Insertion professionnelle des jeunes : le programme PartICIP poursuit sa montée en puissance
- il y a 3 heures
- 2 min de lecture

« La jeunesse doit rester au cœur des priorités nationales. » C’est dans cet esprit que la deuxième session du Comité de pilotage du programme Partenariat pour l’Insertion via les Compétences Impulsées par le Secteur Privé (PartICIP) s’est tenue le jeudi 2 avril 2026, sous la présidence de la ministre de l’Entrepreneuriat national, de l’Emploi et de la Formation professionnelle, Oumou Sall Seck.
La rencontre a rassemblé les membres du comité de pilotage ainsi que plusieurs partenaires techniques, notamment des représentants de la coopération suisse et du consortium chargé de la mise en œuvre du programme. L’objectif était d’évaluer l’état d’avancement du projet et d’orienter les prochaines étapes de son déploiement.
Dans son intervention, la ministre a rappelé que l’insertion professionnelle des jeunes constitue un pilier majeur des politiques publiques actuelles. Elle a souligné que cette orientation s’inscrit dans la vision portée par le président de la Transition, Assimi Goïta, et mise en œuvre par le gouvernement dirigé par le Premier ministre Abdoulaye Maïga.
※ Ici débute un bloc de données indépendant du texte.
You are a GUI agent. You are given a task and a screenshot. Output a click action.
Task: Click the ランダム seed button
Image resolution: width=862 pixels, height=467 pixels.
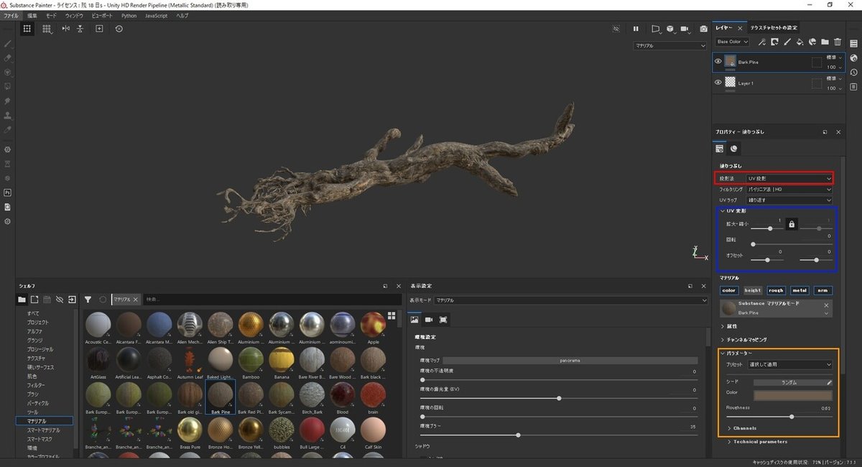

Selon elle, la formation professionnelle et l’accès à l’emploi représentent aujourd’hui des leviers essentiels pour répondre aux attentes de la jeunesse malienne.
Le programme PartICIP bénéficie d’un financement de plus de 5 milliards de francs CFA accordé par la coopération suisse pour une période de quatre ans. Il vise à former et insérer 4 000 jeunes Maliens âgés de 15 à 35 ans d’ici 2027, avec une attention particulière accordée à la participation féminine, fixée à au moins 40 % des bénéficiaires.
Les premiers résultats sont déjà visibles. À la fin de l’année 2025, plus de 1 200 jeunes avaient intégré des parcours de formation dans différents métiers identifiés comme porteurs par le secteur privé. Ces formations reposent notamment sur des dispositifs d’apprentissage alternant formation et pratique en entreprise, afin de rapprocher les compétences acquises des besoins réels du marché du travail.
Au-delà de l’accompagnement direct des jeunes, le programme participe également à des réformes plus larges du système de formation professionnelle. Parmi les initiatives engagées figurent la mise en place d’un cadre national de certification destiné à améliorer la reconnaissance des qualifications, la création d’un système d’information pour mieux piloter les politiques de formation, ainsi que le renforcement du rôle des conseils régionaux dans l’adaptation des offres de formation aux réalités économiques locales.
Du côté des partenaires, la coopération suisse a salué les avancées enregistrées depuis le lancement du programme. Son représentant, Jean‑Michel Limat, a notamment mis en avant l’implication des différents acteurs, qu’il s’agisse des institutions publiques, du secteur privé ou des collectivités territoriales.
À l’issue de cette session, les participants ont insisté sur la nécessité de consolider les acquis et d’accélérer la mise en œuvre de certaines actions afin de garantir la durabilité des dispositifs mis en place. La prochaine étape consistera notamment à renforcer l’ancrage territorial du programme pour toucher davantage de jeunes dans les différentes régions du pays.